→ **What is expected**: Among the records below, determine how many lines have the word "Expand" in them; output only the number.

→ **Data**:
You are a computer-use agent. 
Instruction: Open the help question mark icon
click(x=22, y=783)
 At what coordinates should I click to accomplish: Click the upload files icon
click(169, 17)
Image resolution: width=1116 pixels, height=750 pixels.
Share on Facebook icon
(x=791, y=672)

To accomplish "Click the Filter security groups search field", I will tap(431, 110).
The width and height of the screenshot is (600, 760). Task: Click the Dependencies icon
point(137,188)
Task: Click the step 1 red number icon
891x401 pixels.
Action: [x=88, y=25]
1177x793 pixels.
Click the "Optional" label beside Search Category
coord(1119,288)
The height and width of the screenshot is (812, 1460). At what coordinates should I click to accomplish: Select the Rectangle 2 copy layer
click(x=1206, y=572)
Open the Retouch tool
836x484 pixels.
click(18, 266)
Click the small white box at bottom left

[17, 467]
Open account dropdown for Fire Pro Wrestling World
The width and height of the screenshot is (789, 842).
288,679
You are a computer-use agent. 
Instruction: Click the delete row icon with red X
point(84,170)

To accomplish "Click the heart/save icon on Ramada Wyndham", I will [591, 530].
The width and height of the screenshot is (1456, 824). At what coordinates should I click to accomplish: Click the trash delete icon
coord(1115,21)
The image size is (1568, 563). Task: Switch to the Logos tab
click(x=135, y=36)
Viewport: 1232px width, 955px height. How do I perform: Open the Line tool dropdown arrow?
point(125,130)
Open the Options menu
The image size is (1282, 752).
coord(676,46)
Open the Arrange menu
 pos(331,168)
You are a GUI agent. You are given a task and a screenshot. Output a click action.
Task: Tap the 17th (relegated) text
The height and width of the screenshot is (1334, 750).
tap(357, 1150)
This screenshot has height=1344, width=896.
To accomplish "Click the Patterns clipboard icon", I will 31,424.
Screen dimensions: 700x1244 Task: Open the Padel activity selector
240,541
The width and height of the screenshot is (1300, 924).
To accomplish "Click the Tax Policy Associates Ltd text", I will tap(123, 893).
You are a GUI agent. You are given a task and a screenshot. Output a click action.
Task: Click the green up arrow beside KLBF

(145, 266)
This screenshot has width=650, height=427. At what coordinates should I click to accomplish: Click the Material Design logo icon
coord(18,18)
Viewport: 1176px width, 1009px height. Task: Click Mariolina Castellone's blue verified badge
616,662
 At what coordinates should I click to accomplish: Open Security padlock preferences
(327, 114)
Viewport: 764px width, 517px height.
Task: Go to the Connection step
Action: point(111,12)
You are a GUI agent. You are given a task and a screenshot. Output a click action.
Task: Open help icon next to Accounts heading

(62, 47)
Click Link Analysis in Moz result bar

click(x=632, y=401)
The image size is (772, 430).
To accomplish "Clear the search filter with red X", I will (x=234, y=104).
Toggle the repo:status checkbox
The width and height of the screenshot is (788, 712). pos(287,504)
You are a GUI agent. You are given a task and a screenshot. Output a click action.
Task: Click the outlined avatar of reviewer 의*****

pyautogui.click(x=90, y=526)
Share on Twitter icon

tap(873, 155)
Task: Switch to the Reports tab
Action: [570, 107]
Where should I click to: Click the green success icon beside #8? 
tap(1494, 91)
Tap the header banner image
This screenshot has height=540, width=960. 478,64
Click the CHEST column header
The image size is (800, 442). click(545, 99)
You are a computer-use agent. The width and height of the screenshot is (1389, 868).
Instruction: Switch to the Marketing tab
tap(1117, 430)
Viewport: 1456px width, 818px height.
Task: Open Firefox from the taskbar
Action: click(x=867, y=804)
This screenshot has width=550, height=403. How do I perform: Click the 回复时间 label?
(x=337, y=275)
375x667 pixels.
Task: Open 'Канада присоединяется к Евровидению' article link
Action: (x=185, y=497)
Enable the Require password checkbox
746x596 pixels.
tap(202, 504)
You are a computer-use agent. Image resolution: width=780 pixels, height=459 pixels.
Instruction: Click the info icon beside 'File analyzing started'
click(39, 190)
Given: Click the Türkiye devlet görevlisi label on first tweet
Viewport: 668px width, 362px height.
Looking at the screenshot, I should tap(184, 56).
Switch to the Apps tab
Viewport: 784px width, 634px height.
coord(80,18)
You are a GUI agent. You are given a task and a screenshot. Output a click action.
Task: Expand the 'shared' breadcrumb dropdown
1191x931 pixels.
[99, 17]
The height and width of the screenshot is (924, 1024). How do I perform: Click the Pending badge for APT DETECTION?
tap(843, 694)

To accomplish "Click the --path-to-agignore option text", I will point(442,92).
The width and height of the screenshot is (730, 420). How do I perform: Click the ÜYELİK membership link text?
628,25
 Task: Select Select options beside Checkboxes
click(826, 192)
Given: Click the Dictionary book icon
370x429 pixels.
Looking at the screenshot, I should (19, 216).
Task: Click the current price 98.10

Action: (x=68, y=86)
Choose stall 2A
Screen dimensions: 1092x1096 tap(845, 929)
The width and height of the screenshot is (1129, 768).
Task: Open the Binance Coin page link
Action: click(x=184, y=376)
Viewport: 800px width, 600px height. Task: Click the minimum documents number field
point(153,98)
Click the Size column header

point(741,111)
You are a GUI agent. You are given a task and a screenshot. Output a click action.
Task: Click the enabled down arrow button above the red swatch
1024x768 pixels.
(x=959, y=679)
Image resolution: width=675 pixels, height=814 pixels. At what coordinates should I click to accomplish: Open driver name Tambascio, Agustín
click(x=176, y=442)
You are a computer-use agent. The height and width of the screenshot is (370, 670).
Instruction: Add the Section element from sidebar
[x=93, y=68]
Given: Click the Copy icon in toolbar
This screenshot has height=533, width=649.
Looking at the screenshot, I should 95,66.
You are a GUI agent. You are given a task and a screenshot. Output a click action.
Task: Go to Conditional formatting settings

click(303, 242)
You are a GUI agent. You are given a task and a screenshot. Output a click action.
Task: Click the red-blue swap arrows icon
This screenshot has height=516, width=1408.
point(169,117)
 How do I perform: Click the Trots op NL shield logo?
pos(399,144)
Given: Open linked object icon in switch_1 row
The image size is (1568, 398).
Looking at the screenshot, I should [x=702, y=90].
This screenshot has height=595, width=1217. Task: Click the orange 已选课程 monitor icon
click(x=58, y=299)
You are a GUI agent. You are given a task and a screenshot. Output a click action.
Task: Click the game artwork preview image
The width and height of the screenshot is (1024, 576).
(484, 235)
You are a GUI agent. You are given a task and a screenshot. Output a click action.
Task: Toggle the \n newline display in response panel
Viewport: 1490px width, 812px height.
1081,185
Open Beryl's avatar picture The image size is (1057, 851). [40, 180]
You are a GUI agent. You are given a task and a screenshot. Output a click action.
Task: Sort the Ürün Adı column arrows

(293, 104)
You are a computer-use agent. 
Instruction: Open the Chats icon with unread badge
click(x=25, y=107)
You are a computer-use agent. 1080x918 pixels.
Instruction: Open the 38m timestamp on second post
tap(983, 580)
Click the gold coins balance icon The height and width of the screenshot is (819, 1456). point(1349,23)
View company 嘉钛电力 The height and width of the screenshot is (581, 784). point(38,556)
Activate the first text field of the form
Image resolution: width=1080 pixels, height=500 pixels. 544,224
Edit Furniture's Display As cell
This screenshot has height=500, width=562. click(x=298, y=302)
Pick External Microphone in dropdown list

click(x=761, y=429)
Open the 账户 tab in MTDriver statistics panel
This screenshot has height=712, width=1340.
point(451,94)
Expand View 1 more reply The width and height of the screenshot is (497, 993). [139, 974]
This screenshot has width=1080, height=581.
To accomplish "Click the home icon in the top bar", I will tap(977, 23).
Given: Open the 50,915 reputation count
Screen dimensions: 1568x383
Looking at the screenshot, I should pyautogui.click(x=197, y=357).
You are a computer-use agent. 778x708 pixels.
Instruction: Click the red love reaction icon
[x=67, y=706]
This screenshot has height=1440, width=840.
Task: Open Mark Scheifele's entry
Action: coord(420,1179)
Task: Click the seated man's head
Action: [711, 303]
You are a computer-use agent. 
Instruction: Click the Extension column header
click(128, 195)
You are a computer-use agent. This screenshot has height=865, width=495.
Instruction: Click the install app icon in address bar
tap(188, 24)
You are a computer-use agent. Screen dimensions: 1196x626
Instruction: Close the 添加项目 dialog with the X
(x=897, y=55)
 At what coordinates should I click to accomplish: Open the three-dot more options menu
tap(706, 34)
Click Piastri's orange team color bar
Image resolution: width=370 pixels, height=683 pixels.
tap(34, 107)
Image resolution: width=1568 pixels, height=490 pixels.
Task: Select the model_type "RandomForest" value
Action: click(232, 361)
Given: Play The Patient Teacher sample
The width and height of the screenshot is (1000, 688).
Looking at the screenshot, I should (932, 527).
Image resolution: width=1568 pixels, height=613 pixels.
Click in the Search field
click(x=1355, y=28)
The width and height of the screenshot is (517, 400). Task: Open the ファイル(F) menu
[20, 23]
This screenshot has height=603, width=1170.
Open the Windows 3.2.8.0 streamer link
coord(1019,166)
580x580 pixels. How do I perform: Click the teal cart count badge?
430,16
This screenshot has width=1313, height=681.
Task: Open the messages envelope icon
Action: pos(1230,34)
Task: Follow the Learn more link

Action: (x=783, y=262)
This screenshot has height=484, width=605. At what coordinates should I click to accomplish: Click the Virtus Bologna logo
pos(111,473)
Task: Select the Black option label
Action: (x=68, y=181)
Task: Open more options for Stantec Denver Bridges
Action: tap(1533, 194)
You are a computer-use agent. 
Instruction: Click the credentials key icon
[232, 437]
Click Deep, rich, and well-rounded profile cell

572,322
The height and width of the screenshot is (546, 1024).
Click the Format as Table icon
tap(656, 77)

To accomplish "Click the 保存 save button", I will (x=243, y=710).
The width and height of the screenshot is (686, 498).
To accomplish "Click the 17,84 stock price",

→ **Exercise response**: 2